The hike will cost homeowners an average $221 annually. However, residents eligible for the Homestead Exclusion will see $200 deducted from their total tax bill via gaming revenues.
The increase will raise a total of about $5 million to help close the gap between $81 million projected revenue without it, and $86.5 million in expenditures.
This budget also draws an additional $294,968 from a thinning fund balance, which will drop to $430,954.
While this year's Act 1 cap limited tax increases to 2.9 percent, the district applied for $3 million in referendum exceptions, including increases in medical premiums, retirement benefits and debt service.
In the discussion that ensued, school director Joe Martin attributed one-half to one-third of the increase to facilities improvements made over the past decade, including construction of two new elementary schools, renovations to the former Oakmont School and a complete overhaul of Haverford Middle School, currently in progress. A detailed update will be presented Thursday
Martin also noted that Haverford gets "very little back from Harrisburg" when compared to other districts. State funds account for 18 percent of the budget. Since a wage tax remains "not politically possible," property taxes are the primary revenue source, at 83 percent.
School Director Karen Renshaw noted that administration implemented staffing reductions and cost-containment measures worth $1.5 million, thereby staving off a 7.7 percent tax increase in earlier projections.
At the same meeting the board furloughed 14 instructional assistants and a building assistant. Two occupational therapists were hired at salaries of $60,900 annually.

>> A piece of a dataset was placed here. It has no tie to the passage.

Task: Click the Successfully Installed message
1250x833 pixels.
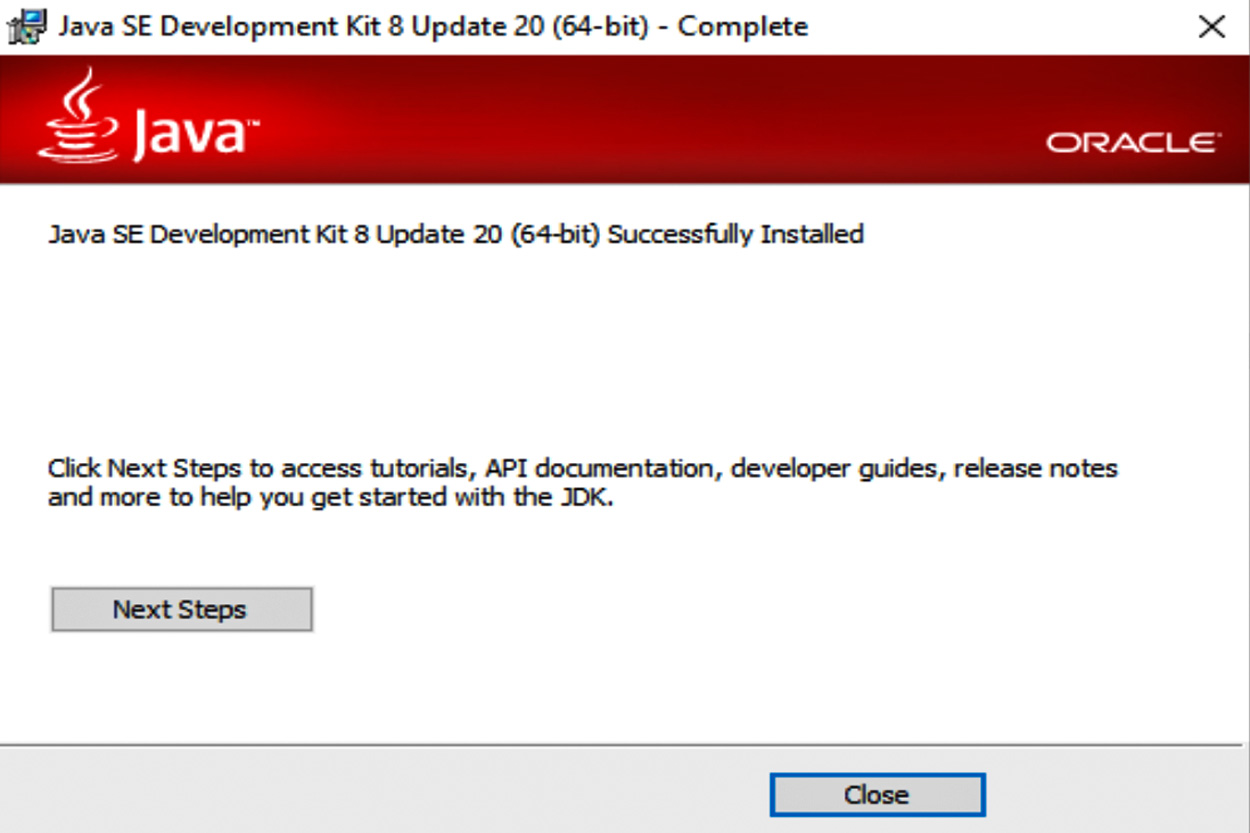Action: 735,235
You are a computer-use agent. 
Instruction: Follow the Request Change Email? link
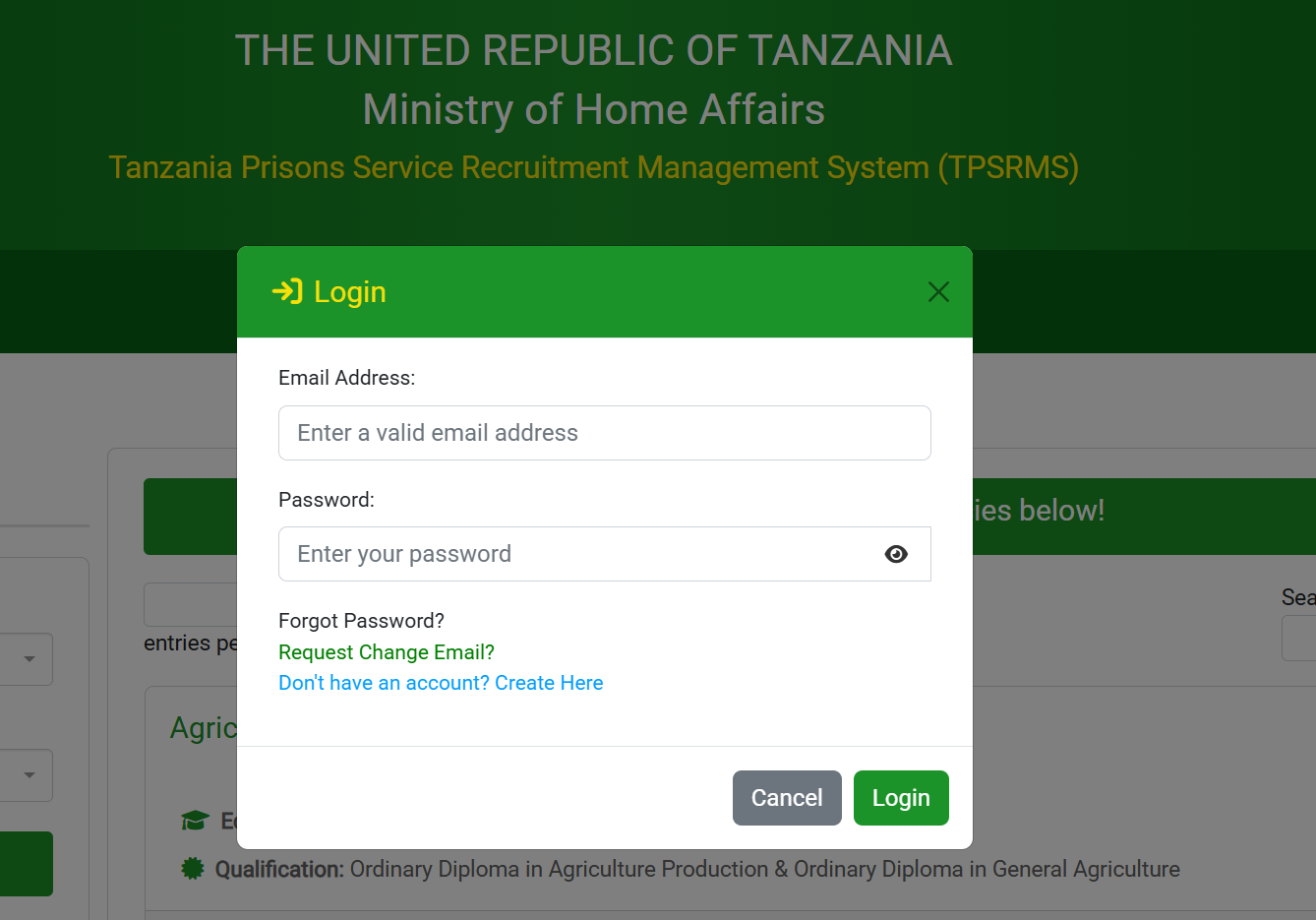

However, Director of Special Education/Pupil Services Valerie Burnett said providing these services in-house would save $200,000 a year.
In other business, the board reviewed impending spikes in employer contributions to the Pennsylvania School Employees' Retirement System, with rates expected to go from 4.7 percent in 2010 to 29.2 percent in 2013. Business Manager Rick Henderson outlined strategies and proposals that have been advanced for dealing with the crisis.
But "there are no magic bullets," School Director Larry Feinberg said, adding that he did not expect to see any legislative action until after November elections. However, efforts to convey the magnitude of the issue to the legislature appear successful.
Additionally, the board approved an item for submission to the Pennsylvania School Boards Association's legislative platform, supporting "strict limitations" on the amount of funding individuals, groups of individuals, political action committees or corporate entities can contribute to a candidate, the candidate's election committee or legislative caucus.
Feinberg described the present situation in Harrisburg as "out of control."